We’re always working on improving performance; but, rendering will be always running slower than simple saving to flow formats (e.g. doc/docx).

truongminhlong:

My question is: Is there a way to release memory manually when ConvertTo finishes instead of GarbageCollector?

- 2nd issue: doc --> pdf tooks more than 1 hours and still not finishes

When the document is closed, all the DOM data is purged from memory during the next garbage collector cycle.

truongminhlong:

- 2nd issue: doc --> pdf tooks more than 1 hours and still not finishes

My question is: Does it has timeout option ?
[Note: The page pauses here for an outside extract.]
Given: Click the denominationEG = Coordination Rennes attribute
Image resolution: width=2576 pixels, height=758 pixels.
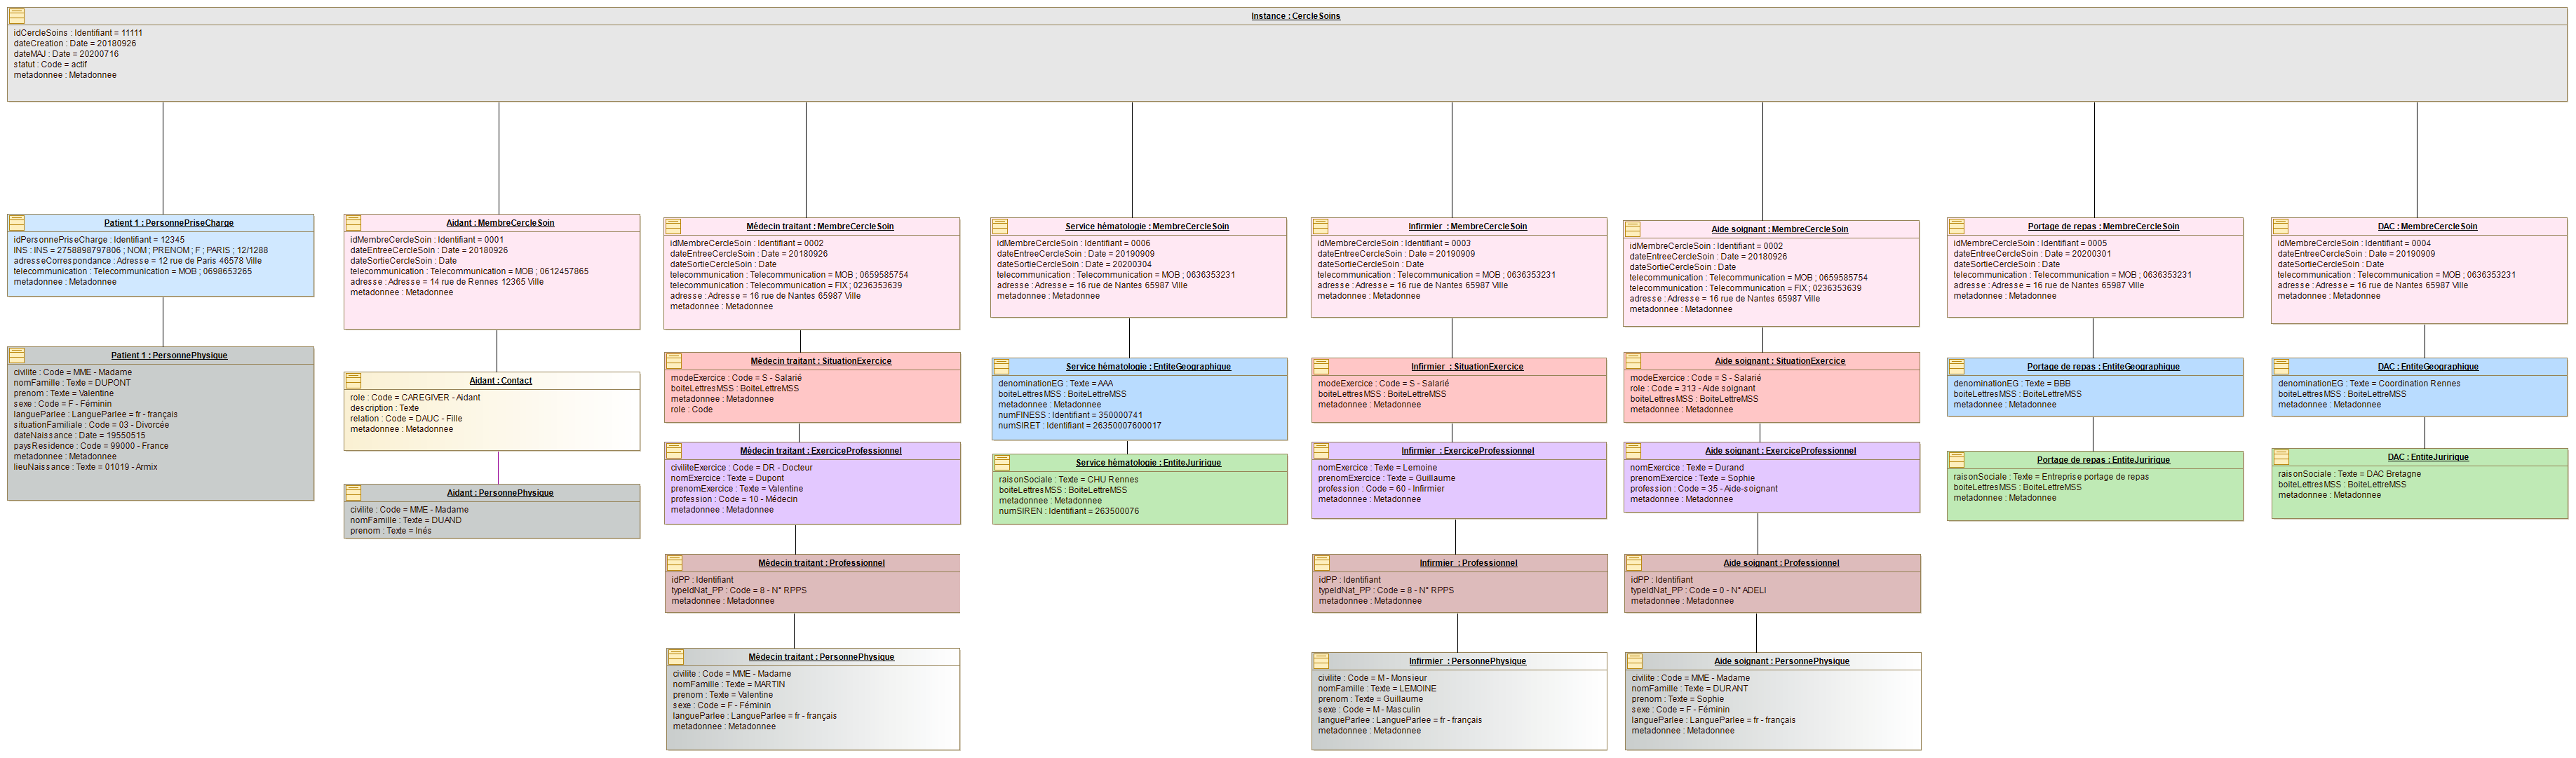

Thread.Abort method is unsafe way for interrupt Aspose.Words execution. Aspose.Words has special interruption way using class InterruptionToken. Please use following code examples to achieve your requirement.
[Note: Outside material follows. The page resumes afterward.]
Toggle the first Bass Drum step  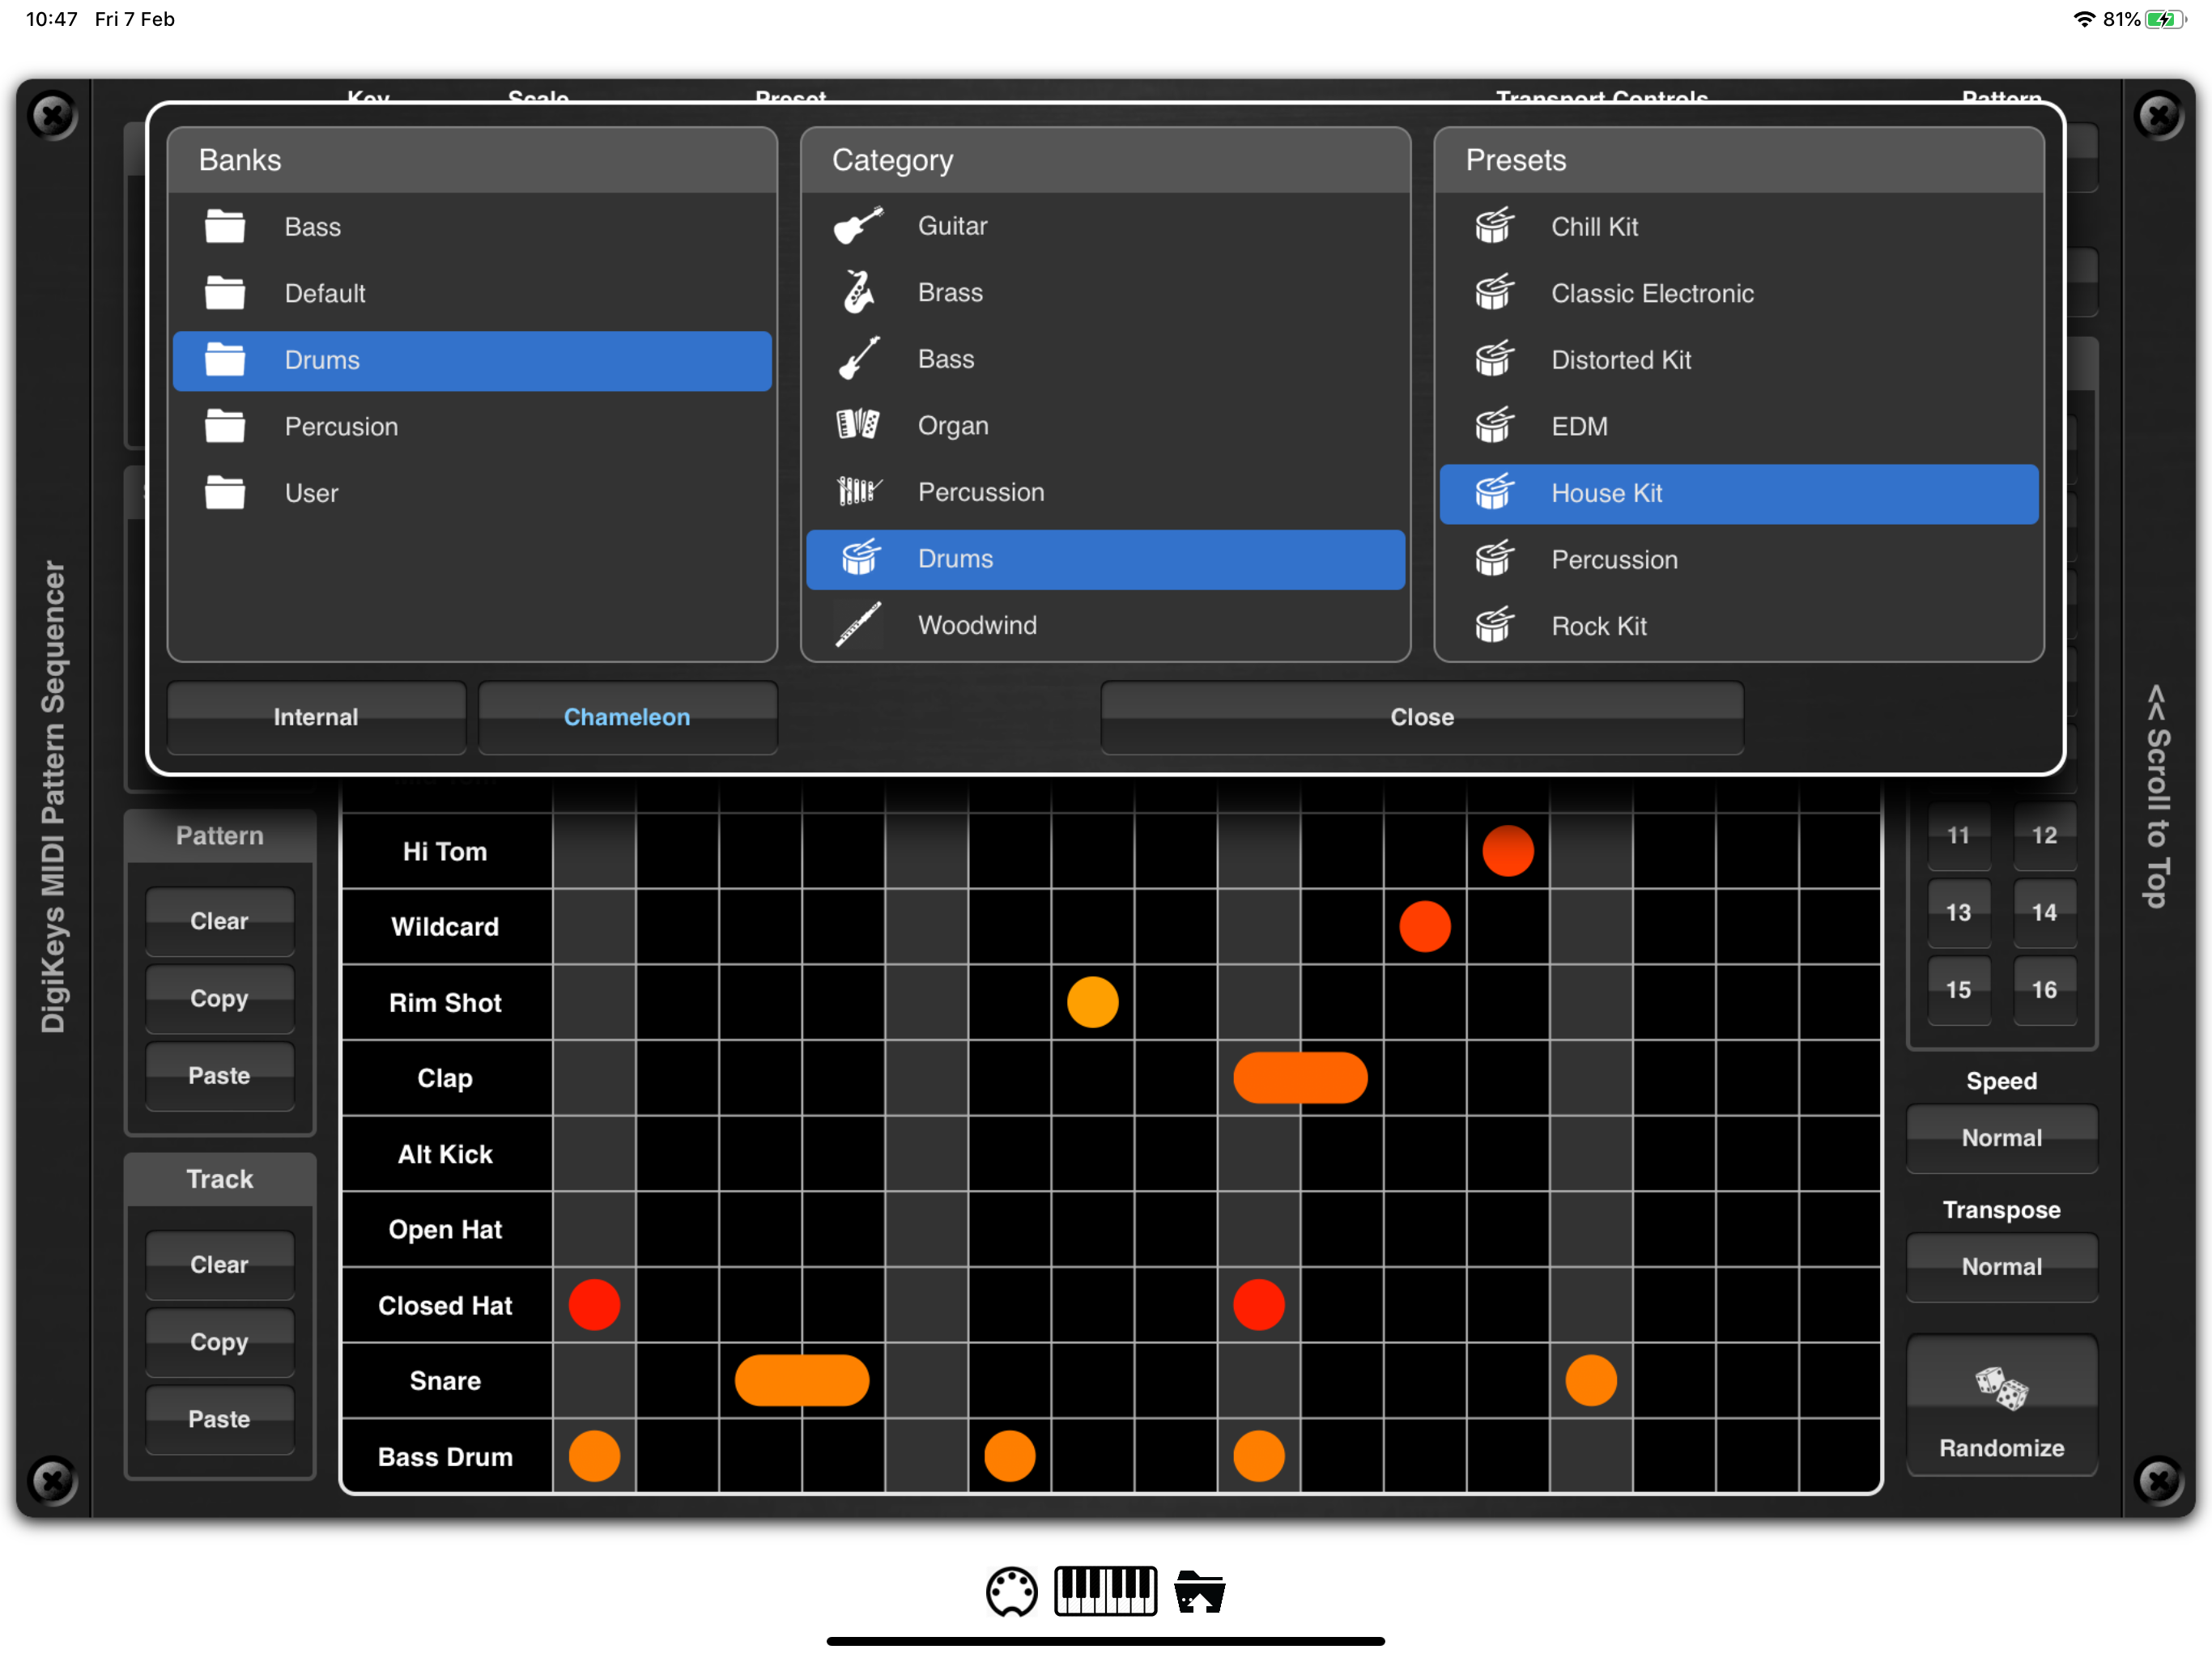(594, 1456)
Hope this helps you. Please let us know if you have any more queries.

/// 
/// My Aspose document.
/// 
public class MyDocument : Aspose.Words.Document
{
    public MyDocument(string fileName) : base(fileName) { }

    public bool TryToSave(string fileName, int timeout)
    {
        InterruptionToken token = new InterruptionToken();
        bool finished = SaveWithTimeout(token,
        () =>
        {
            token.BindToCurrentThread();
            try
            {
                Save(fileName);
            }
            catch (Exception ex)
            {
                Console.WriteLine("Interrupted");
            }
        }, timeout);
        return finished;
    }

    private bool SaveWithTimeout(InterruptionToken token, ThreadStart threadStart, int timeout)
    {
        Thread workerThread = new Thread(threadStart);
        workerThread.Start();
        bool finished = workerThread.Join(timeout);
        if (!finished)
        {
            token.Interrupt();
        }
        return finished;
    }
}
MyDocument myDoc = new MyDocument(MyDir + "in.docx");
bool done = myDoc.TryToSave(MyDir + "Out.pdf", 1000);
Console.WriteLine(done? "Converted" : "Interrupted by timeout.");

Thanks you for your reply.
“When the document is closed, all the DOM data is purged from memory during the next garbage collector cycle.”

Does it mean that the document is close when this code execute “doc.Save(…);” ?
Because this file’s DOM data took 1000MB in RAM, I want to manually release memory after doc.Save(…) ; Is there anyway to release manually release DOM data?

Hi there,

Thanks for your inquiry. Please note that the memory may not be released until you close the application. You may call GC.Collect method after saving the document. Note that Aspose.Words has some internal static objects which remain live after GC.Collect because these static fields are GC root.

Please let us know if you have any more queries.